Leetcode: 629. K Inverse Pairs Array

Problem Statement

• Blackbox: You solved a similar problem where the solution was to construct the solution from the last move to the first one (Leetcode: 312. Burst Balloons).
• How can we extend the solution for \(i\) to \(i+1\)? Be \(a\) an empty array where we will fill with permutation of \(0..(n-1)\). Pick a position \(i\) to put the number 1. How many inversions will it create? The answer is \(i\), since all \(i\) numbers on \(0..(i-1)\) are greater than \(a[i]\). After doing the same with 2, we can notice that the position of 1 doesn't affect if we consider that it was excluded from the array. In other words, we try to put 2 in an empty array with \(n-1\) positions. The following solution implements this strategy that we can compute part of it using a suffix sum.

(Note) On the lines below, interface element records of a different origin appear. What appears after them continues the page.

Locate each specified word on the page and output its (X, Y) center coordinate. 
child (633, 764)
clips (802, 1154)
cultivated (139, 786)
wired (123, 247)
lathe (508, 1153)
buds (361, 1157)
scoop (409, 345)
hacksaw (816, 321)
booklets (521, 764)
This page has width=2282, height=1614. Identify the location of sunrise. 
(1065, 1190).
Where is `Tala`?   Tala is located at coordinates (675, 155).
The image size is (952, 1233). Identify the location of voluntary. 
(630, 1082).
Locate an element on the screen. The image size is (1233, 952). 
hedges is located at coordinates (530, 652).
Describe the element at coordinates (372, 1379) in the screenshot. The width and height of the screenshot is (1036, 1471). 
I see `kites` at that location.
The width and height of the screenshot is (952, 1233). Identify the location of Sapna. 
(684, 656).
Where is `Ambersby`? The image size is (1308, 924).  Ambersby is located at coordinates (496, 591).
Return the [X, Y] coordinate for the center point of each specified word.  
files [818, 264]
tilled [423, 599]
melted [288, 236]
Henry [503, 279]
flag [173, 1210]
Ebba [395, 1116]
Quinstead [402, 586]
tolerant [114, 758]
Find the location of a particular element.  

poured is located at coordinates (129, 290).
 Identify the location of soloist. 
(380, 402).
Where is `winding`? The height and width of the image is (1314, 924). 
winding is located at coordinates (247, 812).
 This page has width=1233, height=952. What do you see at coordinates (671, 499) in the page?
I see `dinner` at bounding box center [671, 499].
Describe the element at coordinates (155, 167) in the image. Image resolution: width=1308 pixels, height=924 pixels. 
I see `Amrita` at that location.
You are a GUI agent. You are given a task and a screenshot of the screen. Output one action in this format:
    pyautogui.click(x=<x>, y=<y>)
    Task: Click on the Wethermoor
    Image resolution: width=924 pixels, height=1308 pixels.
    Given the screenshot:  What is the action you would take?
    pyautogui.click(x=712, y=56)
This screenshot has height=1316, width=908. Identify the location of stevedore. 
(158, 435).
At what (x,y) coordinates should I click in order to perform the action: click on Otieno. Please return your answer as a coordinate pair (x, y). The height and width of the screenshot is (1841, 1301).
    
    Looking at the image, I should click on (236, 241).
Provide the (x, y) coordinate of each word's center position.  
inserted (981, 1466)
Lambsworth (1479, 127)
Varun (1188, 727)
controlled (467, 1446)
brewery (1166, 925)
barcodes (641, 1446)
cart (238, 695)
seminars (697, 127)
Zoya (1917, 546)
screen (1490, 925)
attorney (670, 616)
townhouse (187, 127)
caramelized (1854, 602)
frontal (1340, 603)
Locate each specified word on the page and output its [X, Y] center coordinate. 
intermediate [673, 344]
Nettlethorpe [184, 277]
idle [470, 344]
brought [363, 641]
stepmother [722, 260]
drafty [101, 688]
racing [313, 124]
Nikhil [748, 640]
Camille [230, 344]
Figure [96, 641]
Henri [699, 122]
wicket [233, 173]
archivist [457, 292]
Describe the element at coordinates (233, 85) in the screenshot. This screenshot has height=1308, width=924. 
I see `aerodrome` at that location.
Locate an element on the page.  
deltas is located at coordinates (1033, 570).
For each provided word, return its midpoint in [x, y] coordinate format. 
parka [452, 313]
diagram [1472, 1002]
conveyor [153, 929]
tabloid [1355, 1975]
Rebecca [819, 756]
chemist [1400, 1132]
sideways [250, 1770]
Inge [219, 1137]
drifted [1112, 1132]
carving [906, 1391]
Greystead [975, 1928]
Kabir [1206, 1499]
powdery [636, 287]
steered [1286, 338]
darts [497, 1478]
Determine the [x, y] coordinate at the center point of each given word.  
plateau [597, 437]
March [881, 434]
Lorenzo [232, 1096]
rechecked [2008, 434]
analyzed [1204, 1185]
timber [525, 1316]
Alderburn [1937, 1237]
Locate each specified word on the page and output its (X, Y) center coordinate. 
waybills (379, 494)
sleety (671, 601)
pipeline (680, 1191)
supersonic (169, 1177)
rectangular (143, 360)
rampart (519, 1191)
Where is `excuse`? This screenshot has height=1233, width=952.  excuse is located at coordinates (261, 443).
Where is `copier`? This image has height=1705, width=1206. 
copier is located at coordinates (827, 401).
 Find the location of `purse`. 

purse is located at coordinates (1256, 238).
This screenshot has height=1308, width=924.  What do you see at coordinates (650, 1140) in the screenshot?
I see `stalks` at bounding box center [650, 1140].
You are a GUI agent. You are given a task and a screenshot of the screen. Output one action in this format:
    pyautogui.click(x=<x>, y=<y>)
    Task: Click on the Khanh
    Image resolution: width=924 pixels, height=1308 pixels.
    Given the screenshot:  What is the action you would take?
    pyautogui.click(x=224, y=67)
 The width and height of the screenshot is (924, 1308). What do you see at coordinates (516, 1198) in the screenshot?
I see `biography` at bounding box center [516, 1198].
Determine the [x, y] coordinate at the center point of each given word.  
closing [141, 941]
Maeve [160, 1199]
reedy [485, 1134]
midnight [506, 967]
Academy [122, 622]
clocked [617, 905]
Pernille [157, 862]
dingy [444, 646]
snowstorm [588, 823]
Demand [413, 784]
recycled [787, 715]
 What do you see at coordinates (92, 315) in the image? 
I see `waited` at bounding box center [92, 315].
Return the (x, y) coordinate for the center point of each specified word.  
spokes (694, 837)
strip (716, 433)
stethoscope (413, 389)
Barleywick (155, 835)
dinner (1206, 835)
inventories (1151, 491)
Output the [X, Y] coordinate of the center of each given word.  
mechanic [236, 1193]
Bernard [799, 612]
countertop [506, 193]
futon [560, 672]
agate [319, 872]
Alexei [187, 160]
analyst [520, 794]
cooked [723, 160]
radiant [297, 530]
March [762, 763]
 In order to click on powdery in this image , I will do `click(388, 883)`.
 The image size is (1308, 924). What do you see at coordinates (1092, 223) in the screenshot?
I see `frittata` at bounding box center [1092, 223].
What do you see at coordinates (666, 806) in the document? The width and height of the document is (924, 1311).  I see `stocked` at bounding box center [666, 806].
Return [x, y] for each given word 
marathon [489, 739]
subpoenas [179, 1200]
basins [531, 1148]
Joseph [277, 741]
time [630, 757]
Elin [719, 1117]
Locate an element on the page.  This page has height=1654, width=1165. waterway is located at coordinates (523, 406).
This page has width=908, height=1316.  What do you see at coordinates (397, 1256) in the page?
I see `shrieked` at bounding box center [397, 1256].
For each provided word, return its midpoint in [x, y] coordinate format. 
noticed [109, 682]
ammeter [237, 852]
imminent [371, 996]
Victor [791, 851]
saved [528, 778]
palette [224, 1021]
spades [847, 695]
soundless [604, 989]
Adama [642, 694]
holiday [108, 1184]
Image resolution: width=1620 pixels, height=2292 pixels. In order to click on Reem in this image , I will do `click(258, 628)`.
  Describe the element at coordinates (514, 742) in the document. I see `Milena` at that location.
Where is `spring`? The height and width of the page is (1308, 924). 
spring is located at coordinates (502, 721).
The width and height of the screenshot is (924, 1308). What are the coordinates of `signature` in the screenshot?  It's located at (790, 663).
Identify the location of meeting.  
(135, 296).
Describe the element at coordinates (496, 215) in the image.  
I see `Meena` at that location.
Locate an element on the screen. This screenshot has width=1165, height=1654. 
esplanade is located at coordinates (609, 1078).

Time complexity is \(O(n \times k)\) and space complexity is \(O(k)\).

class Solution:
    def kInversePairs(self, N: int, K: int) -> int:
        MOD = 10**9 + 7

        right = [0] * (K + 1)
        right[0] = 1
        for n in range(2, N + 1):
            cur = [0] * (K + 1)
            for k in range(K, -1, -1):
                cur[k] = right[k - min(n, k + 1) + 1] - (
                    right[k + 1] if k + 1 <= K else 0
                )
                if k < K:
                    cur[k] = cur[k] + cur[k + 1]
                cur[k] = cur[k] % MOD
            right = cur

        return right[K]


assert Solution().kInversePairs(3, 0) == 1
assert Solution().kInversePairs(3, 1) == 2